_AZIONE RICHIESTA:_
Rispondi in base al testo sulla Favola del castello senza tempo.
(a) Qual è il nome della farfalla che Dino insegue?
(b) Chi ha illustrato il libro?
(c) Che cosa non possono fare le persone nel castello?

_TESTO MOSTRATO:_
━━━━

Dino (cioè Gesualdino, per lo più Dino) insegue una farfalla che sul corpo ha il disegno di un teschio. Corre lei, e lo porta nel bosco, come si conviene a ogni avventura iniziatica.
“Atropo è il mio nome. Il mio reame sono le contrade della Notte”. Dino la cattura, ma la libera subito dopo, educato da savie letture a ”tutte le delizie della pietà”.
E qui inizia il patto, tra il bambino e la farfalla.
Favola del castello senza tempo è un libro di fattura preziosa, una favola illustrata in modo fatato dalla siciliana Lucia Scuderi, che ha grande esperienza di mondi sognanti, qui alle prese con i campi simbolici e la magia della lingua di Gesualdo Bufalino, ben illuminati nella prefazione di Nadia Terranova, scrittrice siciliana anche lei.
Nella favola c’è un castello dove il tempo si è fermato e le persone non possono morire. Sono paralizzate nella vita. “Sappi che noi da sempre soffriamo questa nostra esangue immutabile beatitudine. Fame e sete ci sono negate, non conosciamo riso né lacrime, il nostro stato è di pigro appagamento, di monotona inappetenza… Ora tu dimmi: può bastarci, questo? Può dirsi, questo, felicità?”.

━━━━

_MATERIALE MOSTRATO:_
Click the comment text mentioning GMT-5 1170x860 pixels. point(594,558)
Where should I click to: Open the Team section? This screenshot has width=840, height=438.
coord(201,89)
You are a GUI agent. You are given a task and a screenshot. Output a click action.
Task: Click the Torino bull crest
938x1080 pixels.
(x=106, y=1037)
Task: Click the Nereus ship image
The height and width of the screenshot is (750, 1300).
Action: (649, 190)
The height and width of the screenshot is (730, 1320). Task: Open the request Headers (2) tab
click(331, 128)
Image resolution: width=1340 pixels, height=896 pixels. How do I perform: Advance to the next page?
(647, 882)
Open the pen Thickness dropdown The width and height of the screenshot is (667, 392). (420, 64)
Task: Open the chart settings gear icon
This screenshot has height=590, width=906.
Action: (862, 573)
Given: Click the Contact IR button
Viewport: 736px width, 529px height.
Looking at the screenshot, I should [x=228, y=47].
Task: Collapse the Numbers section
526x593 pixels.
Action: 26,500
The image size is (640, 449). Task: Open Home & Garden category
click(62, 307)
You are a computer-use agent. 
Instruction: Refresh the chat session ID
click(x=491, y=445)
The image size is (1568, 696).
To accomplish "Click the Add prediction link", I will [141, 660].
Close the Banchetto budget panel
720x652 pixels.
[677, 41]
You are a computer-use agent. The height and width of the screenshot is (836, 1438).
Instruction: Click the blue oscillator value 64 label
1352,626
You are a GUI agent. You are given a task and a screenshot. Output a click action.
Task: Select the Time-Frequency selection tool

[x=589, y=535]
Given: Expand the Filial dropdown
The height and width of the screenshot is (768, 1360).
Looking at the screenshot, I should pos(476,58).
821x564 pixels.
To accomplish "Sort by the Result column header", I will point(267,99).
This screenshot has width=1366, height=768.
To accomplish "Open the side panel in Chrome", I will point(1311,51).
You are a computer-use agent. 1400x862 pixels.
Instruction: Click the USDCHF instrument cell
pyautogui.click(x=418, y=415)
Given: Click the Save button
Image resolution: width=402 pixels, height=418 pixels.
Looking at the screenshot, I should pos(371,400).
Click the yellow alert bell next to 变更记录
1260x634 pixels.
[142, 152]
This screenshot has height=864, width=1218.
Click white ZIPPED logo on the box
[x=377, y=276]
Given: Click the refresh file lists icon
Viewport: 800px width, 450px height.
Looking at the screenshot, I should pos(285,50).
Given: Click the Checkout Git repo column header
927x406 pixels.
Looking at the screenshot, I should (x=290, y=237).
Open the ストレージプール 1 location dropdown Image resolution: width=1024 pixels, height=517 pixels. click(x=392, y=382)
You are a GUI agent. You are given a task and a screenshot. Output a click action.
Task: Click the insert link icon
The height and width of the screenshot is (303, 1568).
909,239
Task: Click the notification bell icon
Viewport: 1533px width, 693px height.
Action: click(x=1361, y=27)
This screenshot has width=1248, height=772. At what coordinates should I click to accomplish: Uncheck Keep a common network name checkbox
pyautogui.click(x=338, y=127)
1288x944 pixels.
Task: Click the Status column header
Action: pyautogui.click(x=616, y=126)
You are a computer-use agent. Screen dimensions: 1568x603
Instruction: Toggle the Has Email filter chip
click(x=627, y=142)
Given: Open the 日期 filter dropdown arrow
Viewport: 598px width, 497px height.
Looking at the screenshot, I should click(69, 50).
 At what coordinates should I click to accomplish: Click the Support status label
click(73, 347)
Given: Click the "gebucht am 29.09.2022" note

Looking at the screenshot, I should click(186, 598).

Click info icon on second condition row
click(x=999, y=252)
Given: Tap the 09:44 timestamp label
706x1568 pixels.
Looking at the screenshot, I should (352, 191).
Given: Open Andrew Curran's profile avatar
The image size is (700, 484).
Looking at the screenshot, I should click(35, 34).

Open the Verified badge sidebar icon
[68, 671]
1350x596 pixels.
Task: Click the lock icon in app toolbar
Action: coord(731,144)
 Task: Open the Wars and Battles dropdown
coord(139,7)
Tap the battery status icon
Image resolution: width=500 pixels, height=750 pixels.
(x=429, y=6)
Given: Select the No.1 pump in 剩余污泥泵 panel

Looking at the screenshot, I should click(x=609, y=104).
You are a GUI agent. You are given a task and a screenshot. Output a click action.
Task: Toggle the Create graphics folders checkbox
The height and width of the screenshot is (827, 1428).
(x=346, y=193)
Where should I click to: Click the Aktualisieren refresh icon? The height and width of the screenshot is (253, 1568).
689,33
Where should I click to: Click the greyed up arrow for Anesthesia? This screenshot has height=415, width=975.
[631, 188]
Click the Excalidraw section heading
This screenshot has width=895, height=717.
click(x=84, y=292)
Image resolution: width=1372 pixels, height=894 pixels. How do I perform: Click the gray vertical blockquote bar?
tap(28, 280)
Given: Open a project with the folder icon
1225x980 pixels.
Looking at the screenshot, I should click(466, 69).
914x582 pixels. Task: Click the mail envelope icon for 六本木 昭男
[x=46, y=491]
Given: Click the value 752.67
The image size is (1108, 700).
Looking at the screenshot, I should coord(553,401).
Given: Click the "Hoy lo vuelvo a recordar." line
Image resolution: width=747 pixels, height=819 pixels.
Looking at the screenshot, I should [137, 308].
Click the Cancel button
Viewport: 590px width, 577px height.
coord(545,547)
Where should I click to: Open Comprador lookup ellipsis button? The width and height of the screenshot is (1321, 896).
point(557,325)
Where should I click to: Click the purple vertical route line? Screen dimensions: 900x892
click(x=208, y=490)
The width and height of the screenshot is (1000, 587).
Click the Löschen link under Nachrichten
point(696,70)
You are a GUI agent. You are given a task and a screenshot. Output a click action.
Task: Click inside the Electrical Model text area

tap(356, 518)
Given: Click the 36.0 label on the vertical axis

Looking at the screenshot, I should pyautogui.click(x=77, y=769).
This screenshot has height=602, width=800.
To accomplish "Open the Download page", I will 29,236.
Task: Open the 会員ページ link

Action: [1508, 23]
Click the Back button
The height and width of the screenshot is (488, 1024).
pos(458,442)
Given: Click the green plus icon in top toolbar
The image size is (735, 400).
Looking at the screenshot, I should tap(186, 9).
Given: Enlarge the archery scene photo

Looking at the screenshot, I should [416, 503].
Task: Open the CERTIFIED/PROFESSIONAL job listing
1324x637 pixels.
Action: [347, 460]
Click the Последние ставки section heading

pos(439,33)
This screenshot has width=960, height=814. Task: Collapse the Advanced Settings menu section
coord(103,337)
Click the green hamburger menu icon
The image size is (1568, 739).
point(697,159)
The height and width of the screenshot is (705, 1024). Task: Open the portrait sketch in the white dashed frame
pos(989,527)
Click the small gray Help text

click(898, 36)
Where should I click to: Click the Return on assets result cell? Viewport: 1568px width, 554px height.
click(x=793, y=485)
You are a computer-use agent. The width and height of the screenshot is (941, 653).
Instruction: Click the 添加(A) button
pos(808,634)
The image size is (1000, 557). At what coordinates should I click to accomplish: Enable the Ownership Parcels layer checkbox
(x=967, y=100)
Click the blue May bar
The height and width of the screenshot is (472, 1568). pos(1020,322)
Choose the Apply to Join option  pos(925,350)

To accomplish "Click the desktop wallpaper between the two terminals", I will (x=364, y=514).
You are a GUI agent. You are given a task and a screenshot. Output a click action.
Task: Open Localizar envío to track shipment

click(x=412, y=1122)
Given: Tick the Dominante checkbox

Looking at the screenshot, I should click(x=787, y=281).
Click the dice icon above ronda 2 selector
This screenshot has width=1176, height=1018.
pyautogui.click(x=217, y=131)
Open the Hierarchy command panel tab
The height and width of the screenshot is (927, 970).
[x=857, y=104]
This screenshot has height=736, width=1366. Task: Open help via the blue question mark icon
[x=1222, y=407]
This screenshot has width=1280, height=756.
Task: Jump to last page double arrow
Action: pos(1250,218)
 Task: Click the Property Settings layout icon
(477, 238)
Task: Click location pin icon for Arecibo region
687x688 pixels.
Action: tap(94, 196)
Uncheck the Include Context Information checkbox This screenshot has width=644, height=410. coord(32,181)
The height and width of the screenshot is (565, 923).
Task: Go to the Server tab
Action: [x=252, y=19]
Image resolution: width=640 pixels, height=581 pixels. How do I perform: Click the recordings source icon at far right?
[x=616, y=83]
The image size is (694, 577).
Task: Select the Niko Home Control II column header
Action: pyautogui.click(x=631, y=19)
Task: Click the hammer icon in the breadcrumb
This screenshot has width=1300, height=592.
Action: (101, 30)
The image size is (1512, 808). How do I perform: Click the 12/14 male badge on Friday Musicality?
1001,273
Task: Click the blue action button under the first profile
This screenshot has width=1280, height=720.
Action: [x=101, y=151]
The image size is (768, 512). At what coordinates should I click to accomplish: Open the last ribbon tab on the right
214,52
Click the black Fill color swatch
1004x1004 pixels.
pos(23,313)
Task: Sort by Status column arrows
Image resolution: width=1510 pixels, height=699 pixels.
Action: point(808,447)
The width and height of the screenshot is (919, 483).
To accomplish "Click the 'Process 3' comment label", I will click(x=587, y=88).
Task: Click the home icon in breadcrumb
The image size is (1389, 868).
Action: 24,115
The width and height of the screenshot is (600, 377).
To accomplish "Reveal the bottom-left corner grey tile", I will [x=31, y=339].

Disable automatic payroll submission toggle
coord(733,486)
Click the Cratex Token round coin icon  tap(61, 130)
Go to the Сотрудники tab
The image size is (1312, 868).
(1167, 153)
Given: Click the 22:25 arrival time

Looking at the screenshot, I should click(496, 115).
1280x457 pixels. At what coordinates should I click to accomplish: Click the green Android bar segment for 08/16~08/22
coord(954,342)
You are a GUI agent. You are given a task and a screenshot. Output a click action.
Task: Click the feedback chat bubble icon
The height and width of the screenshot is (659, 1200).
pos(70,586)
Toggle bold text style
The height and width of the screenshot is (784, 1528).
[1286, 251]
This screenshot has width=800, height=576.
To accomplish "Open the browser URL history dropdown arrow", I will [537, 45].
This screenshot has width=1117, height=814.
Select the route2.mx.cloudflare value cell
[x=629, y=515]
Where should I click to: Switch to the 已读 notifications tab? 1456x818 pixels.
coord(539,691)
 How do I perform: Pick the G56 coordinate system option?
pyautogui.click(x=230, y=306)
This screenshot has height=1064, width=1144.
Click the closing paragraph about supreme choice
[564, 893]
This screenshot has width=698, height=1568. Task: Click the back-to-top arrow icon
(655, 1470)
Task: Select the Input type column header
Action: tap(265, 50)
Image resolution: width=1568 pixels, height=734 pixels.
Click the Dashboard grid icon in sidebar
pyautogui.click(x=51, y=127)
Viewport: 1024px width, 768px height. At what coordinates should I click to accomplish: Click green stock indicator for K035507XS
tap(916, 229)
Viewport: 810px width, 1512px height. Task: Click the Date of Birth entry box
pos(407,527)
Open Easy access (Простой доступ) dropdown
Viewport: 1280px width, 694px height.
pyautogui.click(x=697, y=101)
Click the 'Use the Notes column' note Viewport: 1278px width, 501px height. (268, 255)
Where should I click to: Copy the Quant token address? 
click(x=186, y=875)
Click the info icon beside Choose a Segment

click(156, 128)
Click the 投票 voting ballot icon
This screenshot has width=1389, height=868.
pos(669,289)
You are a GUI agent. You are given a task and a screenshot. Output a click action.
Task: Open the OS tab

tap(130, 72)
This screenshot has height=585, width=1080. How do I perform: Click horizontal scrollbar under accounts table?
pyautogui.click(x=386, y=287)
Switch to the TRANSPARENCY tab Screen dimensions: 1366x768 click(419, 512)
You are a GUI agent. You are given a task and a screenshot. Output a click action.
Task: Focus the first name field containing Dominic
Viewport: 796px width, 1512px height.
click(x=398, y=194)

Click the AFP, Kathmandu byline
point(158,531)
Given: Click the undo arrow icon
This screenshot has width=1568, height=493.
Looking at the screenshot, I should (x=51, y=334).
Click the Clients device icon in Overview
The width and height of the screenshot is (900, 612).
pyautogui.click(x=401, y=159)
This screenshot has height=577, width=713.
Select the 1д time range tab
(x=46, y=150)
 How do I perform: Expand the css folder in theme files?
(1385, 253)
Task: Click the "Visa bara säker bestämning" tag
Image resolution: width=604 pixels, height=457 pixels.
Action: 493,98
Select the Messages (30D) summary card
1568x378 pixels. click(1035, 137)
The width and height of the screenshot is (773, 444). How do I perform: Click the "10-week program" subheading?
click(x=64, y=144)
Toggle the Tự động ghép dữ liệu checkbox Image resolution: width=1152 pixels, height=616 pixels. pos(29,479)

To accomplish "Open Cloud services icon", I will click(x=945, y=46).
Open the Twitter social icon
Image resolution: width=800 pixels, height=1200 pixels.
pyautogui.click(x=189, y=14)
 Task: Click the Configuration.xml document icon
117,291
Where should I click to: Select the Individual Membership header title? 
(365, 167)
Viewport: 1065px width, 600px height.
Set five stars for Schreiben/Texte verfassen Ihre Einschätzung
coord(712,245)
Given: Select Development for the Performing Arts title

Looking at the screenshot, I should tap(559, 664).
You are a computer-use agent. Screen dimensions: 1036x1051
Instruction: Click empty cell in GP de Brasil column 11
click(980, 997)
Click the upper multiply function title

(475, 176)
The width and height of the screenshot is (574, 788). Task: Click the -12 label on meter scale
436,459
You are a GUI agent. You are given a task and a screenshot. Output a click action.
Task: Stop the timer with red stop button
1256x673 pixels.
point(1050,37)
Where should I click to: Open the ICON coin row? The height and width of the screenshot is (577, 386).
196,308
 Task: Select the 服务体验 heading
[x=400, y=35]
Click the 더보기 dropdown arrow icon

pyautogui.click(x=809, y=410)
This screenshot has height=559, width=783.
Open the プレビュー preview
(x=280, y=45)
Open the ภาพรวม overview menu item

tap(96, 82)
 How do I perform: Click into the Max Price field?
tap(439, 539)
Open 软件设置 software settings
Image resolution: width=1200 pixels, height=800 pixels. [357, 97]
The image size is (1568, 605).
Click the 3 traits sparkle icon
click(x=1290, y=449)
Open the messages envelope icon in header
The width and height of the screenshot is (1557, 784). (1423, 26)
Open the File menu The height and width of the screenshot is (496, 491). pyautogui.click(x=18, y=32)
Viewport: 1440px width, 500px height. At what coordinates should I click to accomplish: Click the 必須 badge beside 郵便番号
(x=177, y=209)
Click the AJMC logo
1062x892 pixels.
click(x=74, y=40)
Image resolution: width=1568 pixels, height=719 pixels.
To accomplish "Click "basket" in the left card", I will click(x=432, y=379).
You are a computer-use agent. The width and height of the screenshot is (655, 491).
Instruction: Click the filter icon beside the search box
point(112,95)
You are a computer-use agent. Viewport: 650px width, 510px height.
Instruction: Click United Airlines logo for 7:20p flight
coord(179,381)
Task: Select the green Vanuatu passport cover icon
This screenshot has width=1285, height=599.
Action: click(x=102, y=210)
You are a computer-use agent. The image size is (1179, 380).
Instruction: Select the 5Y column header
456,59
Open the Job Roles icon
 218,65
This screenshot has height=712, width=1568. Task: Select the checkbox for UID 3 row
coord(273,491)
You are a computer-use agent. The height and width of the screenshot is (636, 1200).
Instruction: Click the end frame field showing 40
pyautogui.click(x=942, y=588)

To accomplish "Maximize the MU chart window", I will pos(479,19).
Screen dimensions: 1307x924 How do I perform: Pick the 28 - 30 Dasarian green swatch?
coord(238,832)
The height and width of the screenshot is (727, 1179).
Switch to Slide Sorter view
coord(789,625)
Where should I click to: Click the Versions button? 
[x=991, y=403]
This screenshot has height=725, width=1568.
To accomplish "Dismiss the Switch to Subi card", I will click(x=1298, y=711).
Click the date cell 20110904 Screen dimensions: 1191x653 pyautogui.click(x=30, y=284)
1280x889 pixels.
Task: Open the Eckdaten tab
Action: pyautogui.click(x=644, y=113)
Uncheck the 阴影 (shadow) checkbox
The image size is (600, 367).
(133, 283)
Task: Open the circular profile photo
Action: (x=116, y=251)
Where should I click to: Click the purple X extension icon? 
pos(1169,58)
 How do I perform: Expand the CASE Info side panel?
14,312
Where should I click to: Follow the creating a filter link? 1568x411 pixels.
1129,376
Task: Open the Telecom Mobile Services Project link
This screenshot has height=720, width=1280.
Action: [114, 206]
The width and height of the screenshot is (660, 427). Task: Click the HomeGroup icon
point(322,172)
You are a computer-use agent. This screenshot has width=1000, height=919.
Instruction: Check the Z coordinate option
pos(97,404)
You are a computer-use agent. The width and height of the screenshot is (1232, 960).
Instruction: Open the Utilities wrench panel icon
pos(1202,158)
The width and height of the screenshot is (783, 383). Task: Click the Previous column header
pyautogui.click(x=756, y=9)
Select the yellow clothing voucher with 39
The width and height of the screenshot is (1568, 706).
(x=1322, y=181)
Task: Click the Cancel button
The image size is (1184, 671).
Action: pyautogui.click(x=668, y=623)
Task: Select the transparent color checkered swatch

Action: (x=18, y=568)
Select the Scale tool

━━━━

_SOLUZIONE:_
(a) Atropo.
(b) Lucia Scuderi.
(c) Non possono morire.